From their design, the researchers found that the setup can run at kilohertz-level repetition rates with continuous, stable beam output for several hours or longer with minimal fluctuation. The system is also rather robust, showing no signs of optical damage even after months of operation. This level of durability is essential for research workflows that demand high uptime and minimal maintenance.
“This isn’t a one-off result,” said Hemmer. “We can run it for days. The beam doesn’t drift. The power doesn’t degrade. That makes it incredibly useful for real experiments.”
Simulating a Symphony
While the laser system was being constructed, another crucial component of the project unfolded in parallel: advanced simulations. To better understand and optimize the HHG process, JILA graduate student Ben Shearer helped develop a fast and flexible numerical model.
“Simulations like this normally take days or weeks to run,” Shearer explains. “We created a version that runs in hours or even minutes—without sacrificing too much of the physics.”
His code, based on a parameterized version of the strong-field approximation, allowed the team to virtually test a wide range of laser pulse durations, energies, and gas conditions before trying them in the lab.
“Ben’s work gave us a cheat sheet,” notes Hemmer. “We could avoid dead ends and prioritize ideas that had a real shot at working.”
These simulations also laid the groundwork for future upgrades, such as transitioning from argon to helium to achieve even higher photon energies.
“If you want to go to the absolute highest energy of high harmonic generation, you need to ionize helium,” says JILA graduate student Gabriella “Gabi” Seifert. “We're getting there; it’s just taking it one step at a time.”
Helium’s higher ionization potential allows stronger driving fields without over-ionizing the medium—a key requirement for pushing HHG to higher energy regimes.
A World of Possibilities
By building a stable, coherent soft X-ray source that fits on a lab bench, the team has opened the door for broader scientific access to a tool that once required massive infrastructure with limited access.
“We’re really just scratching the surface of what this source can enable,” says Morrill. “With this kind of stability and control, we can start to ask questions that were previously only addressable at synchrotron or free-electron laser facilities, and even go beyond what was possible before.”
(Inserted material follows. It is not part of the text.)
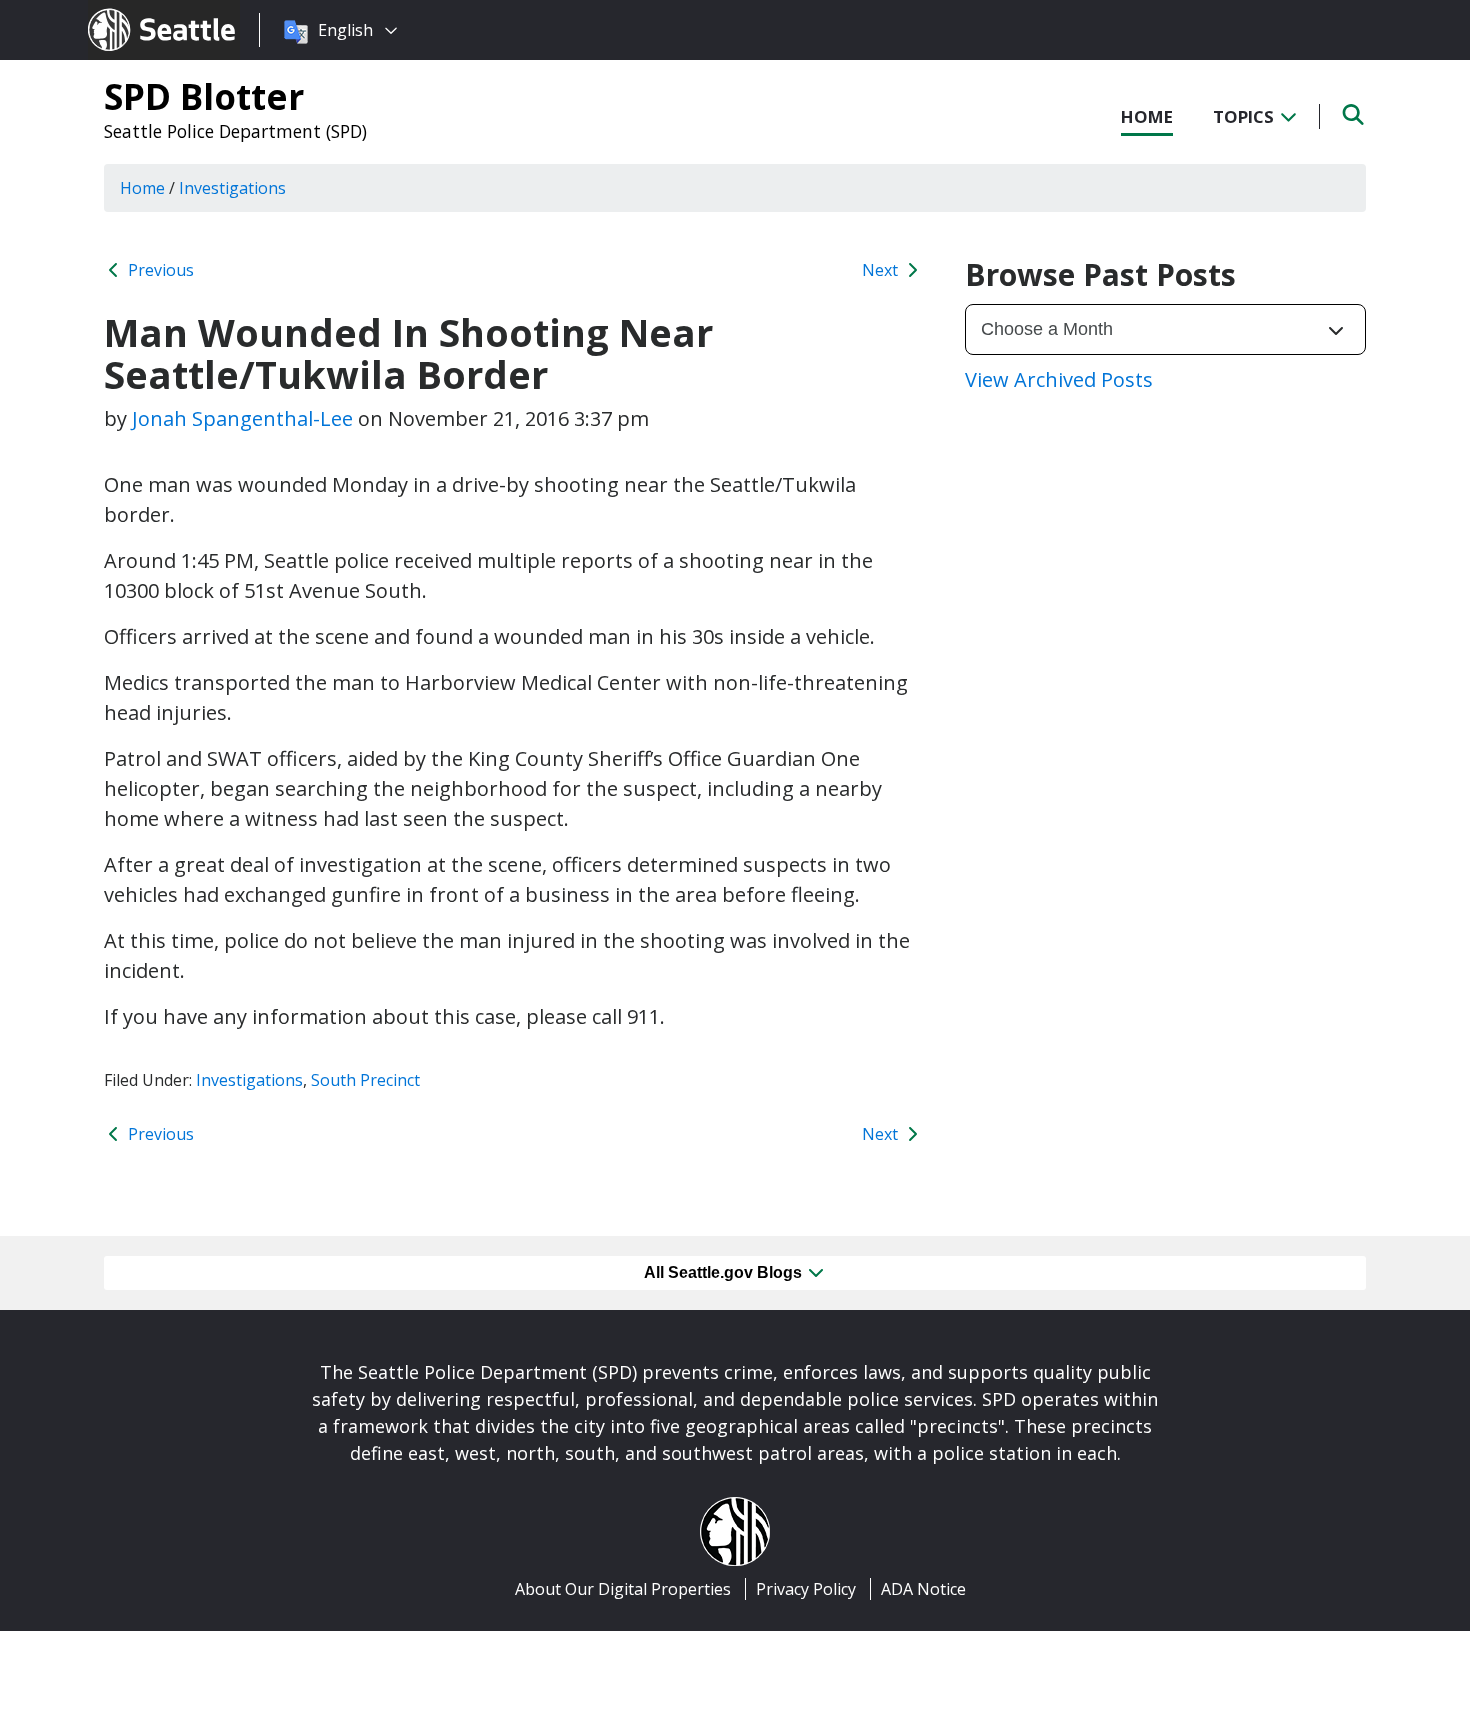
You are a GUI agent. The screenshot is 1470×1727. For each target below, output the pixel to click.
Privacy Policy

Potential applications include high-resolution soft X-ray microscopy of carbon-rich biological material—opening up the possibility of live cell imaging without the need to add light-emitting fluorescent molecules or without the need to freeze the sample.
“This spectral regime is well suited for high-resolution biological imaging,” says JILA graduate student Clay Klein
Other uses lie in probing advanced magnetic materials, such as those explored for ultra-low-energy computing or data storage technologies based on electron spin.
“There’s a long history of new light sources unlocking unexpected science,” said Morrill. “We’re excited to see where this one leads.”
This research was published in APL Photonics.